Andre Poenitz wrote:

On Fri, May 06, 2005 at 10:12:50AM +0100, Paul Smith wrote:


where the 8 indicates you will have 8 editable entries. In the macro
definition box, insert the left brace, the 2x4 array (with right
justification) and the right null delimiter. Then (still in the macro
definition box) switch into each cell and enter an argument index in the
form #1, #2, ..., #8. When you invoke the macro with \myArray inside a
math environment, you'll get editable cells in which to enter the eight
arguments. The limit is nine (the indexing must be '#' followed by a
single digit, and #0 won't fly).


It would be even more interesting to have a macro able to accept a
variable number of entries, which would be chosen by the user.

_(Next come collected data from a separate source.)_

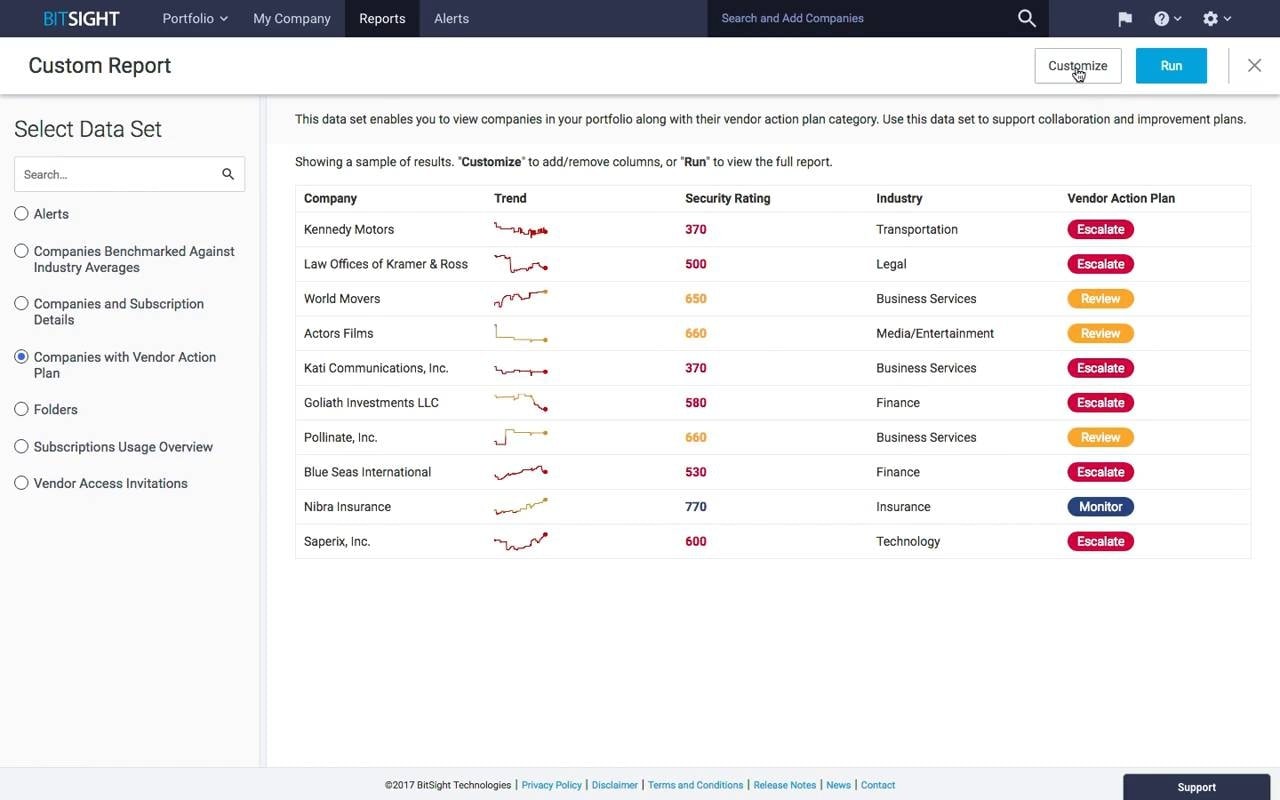Screen dimensions: 1280x800
Task: Click the data set search magnifier icon
Action: tap(228, 174)
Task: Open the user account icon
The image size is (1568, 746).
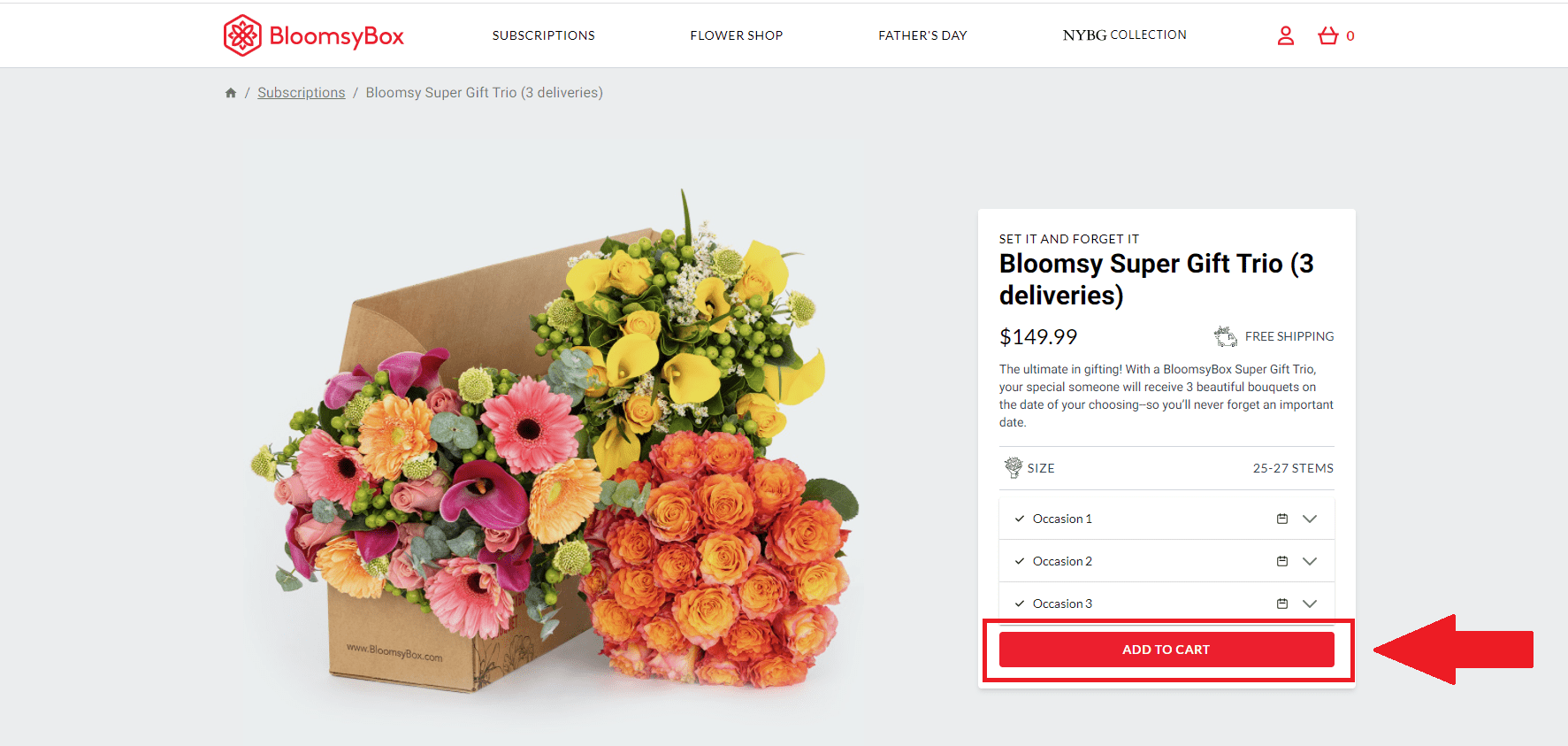Action: pos(1286,35)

Is my
idea feasible?



Not really, first of all it's hard to implement and secondly there's a
hard maximum of 9 macro arguments in TeX, so this will be quite some
hackery to create 5x5 tables this way.


There is a way around this, if tex seems too limiting.
A lyx macro doesn't have to have a corresponding tex macro.
Lyx could simply expand "lyx-macros" itself when exporting
tex, instead of outputting a tex macro.  That'd allow more than
10 arguments, and avoid any other tex-specific limitation as well.
I don't know if it is worth the trouble though.